Stated goal: Please put the records into a JSON list of strings, one per line, starting with the line that contains "Show details (456, 2561)" and going on through the end of the records, with blank lines left out.

Data:
----
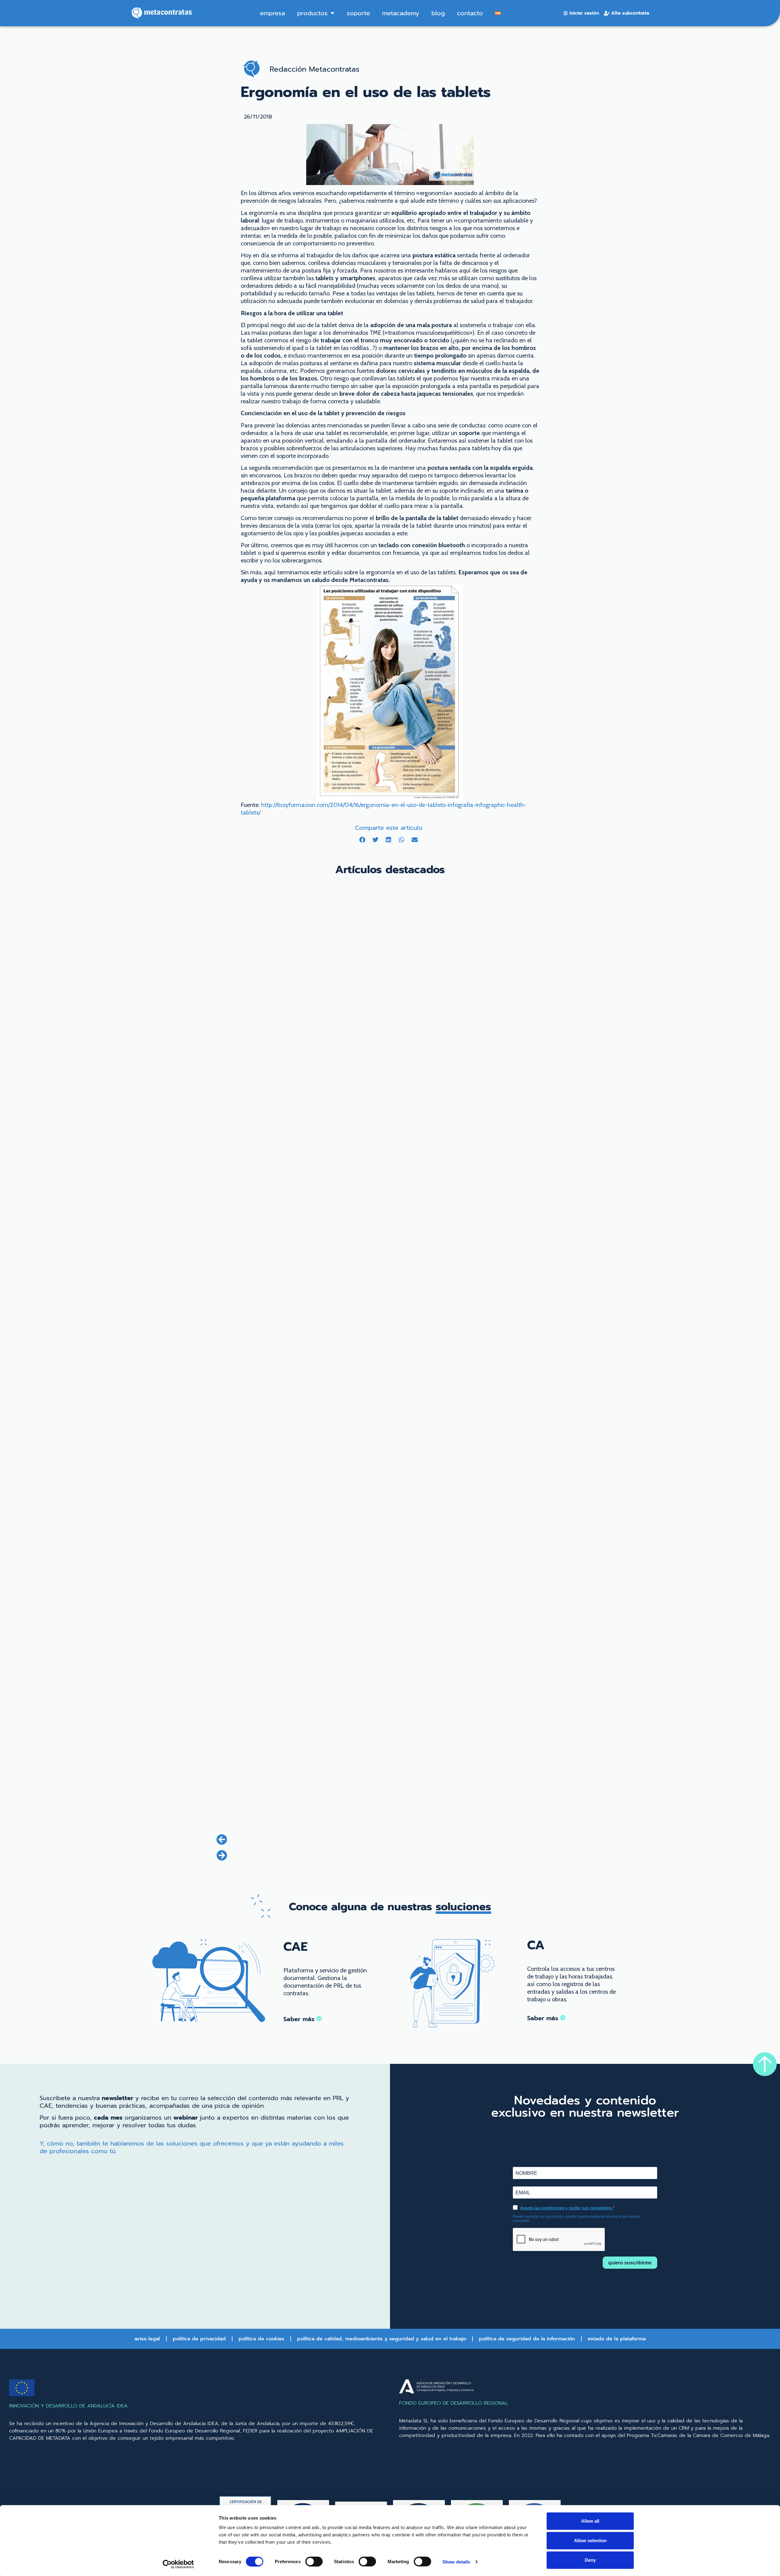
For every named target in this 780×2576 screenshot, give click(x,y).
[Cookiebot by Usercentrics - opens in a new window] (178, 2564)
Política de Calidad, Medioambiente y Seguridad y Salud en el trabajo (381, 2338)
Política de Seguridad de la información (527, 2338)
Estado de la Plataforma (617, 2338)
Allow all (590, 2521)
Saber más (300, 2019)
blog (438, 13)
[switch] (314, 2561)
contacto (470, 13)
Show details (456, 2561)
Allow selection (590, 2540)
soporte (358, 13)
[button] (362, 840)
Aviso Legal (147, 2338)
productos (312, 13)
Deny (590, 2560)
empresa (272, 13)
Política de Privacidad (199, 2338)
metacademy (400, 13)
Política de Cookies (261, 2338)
----
Answer to this task:
[
  "Show details (456, 2561)",
  "Allow selection (590, 2540)",
  "soporte (358, 13)",
  "[button] (362, 840)",
  "Aviso Legal (147, 2338)",
  "productos (312, 13)",
  "Deny (590, 2560)",
  "empresa (272, 13)",
  "Política de Privacidad (199, 2338)",
  "metacademy (400, 13)",
  "Política de Cookies (261, 2338)"
]